Reservoir and Production Characterization in a Steep-Sided Upper Paleozoic Isolated Carbonate Platform Reservoir, Karachaganak Field, Kazakhstan

David A. Katz1; Ted Playton1; Jerome A. Bellian1; Paul M. Harris1; Christopher Harrison1; Amisha Maharaja1

(1) ETC, Chevron, San Ramon, CA.

Slopes of reef-rimmed carbonate platforms are depositionally complex due to a variety of deposit types that exhibit vertical and lateral variability. Karachaganak Field, northern Pricaspian Basin, Kazakhstan, is a Carboniferous isolated carbonate platform with a hydrocarbon column that resides primarily within foreslope strata. The distribution of reservoir properties has been poorly understood owing to the depositional heterogeneity of slope environments. These uncertainties were assessed by integrating seismic facies, outcrop analogues, cores, log data, and forward seismic models to produce a detailed depositional model that predicts compositional and architectural variability. Well lookbacks were also performed to assess the impact of carbonate foreslope characterization on well location and design in the current drilling program.

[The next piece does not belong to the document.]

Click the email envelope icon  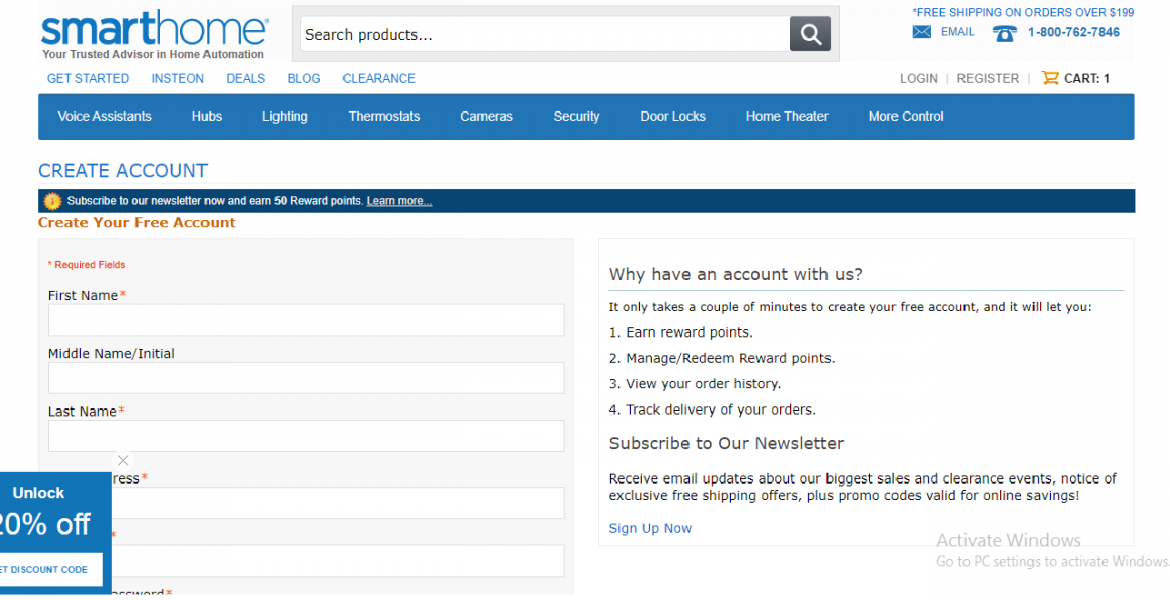(922, 32)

Seismic facies analysis with outcrop analogues and forward models reveals depositional regions within the stratigraphy that can be further divided into multiple styles of clinoforms, slope and basin sediment wedges, and margin configurations. Each of the seismic facies is defined by reflector characteristics, such as continuity, intensity, and geometry. Seismic mapping of the these elements with other subsurface data identifies heterogeneity at well, flow unit, and field scales, including 1) bedset-scale variations internal to clinoforms and wedges, 2) along strike and temporal variations in clinoform or wedge style, and 3) platform-scale asymmetry.

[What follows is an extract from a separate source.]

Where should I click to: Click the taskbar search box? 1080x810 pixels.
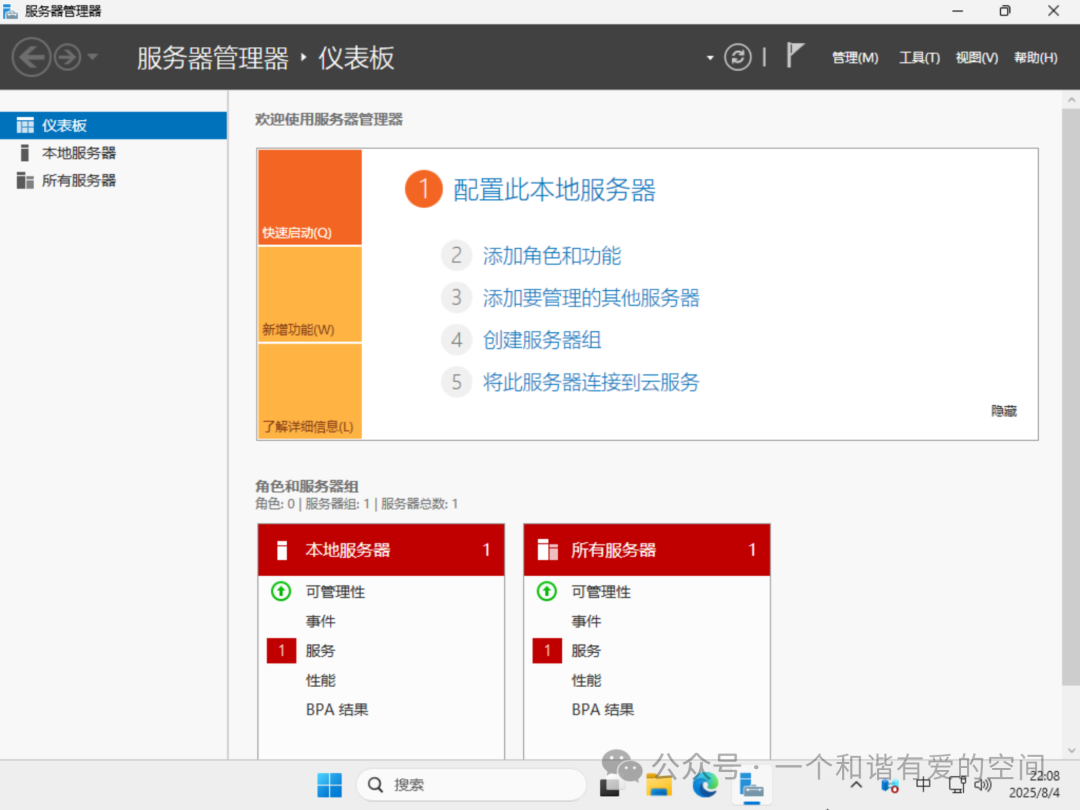click(x=470, y=785)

Integration of core and log data with outcrop analogues, allows for prediction of the depositional rock types and depositional regions within the stratigraphy mapped at Karachaganak. Spatial and stratigraphic trends in reservoir properties and connectivity were extracted from the reservoir model. This approach links seismic-scale architecture, petrophysical behavior, and geographic distribution, thereby providing insights for future reservoir development and modeling. For example, recent production data from the current drilling program shows that wells in the youngest Carboniferous slopes are the poorest producers due primarily to depositional heterogeneity - characteristics that the conceptual model and base case reservoir model predicts. Recent results from revised well trajectories based on recommendations made from this study were successful and validate both the conceptual geological and reservoir models.